Meager Circumstances

A cheerful, self-confident girl whose thick wavy hair displays the telltale reddish tint of chronic malnutrition, Seema grew up in Kudri, an isolated farming village of about 80 households roughly 500 miles southeast of New Delhi, the capital. She has a 13-year-old brother and a 12-year-old sister, both of whom are also enrolled in school. An older sister, Rekha, 17, is mentally handicapped and all but helpless. Their home has neither electricity nor running water.
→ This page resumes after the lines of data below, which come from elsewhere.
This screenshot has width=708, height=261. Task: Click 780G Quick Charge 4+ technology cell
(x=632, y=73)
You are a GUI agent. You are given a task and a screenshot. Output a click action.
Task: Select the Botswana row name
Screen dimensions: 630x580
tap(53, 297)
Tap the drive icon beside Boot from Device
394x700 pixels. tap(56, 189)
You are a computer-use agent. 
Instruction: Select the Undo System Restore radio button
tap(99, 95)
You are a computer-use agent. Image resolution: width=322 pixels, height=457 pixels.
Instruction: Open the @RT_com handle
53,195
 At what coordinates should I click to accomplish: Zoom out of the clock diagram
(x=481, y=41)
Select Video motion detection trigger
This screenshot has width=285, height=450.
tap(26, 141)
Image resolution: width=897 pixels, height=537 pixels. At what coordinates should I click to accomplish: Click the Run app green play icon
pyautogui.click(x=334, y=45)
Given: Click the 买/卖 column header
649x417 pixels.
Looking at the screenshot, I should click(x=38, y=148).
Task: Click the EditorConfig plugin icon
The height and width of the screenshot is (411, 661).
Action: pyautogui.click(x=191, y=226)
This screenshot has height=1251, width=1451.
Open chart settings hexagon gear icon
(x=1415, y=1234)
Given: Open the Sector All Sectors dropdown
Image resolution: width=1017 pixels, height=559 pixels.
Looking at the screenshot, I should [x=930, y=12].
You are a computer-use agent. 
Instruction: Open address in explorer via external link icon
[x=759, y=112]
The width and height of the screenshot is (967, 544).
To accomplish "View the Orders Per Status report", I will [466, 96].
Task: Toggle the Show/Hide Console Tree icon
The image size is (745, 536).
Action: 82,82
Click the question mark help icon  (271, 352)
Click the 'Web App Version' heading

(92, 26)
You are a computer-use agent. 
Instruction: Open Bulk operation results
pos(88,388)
A nearby field serves as the latrine.

Like many of their neighbors, Seema's father, Meghnath, and her mother, Vimla, earn the bulk of their living -- about $43 per month -- as laborers at nearby rice paddies and grain fields. "Only when we work do we get grain for the next day," said Meghnath, 45, a thin, weary-looking man with a fringe of unkempt gray hair.

Despite her humble circumstances, Seema is lucky in at least one sense: She lives about three miles from Nirmala High School, an unassuming whitewashed structure that was founded by a Belgian missionary in 1964 and now serves 363 boys and girls, whose classes are segregated by sex.

In morning Hindi class, Seema sat attentively with about 40 other 9th-grade girls -- all wearing white uniforms with their hair plaited and tied in loops with black ribbons -- as teacher Peter Bhengra led students in a spirited discussion of a short story set in an Indian village.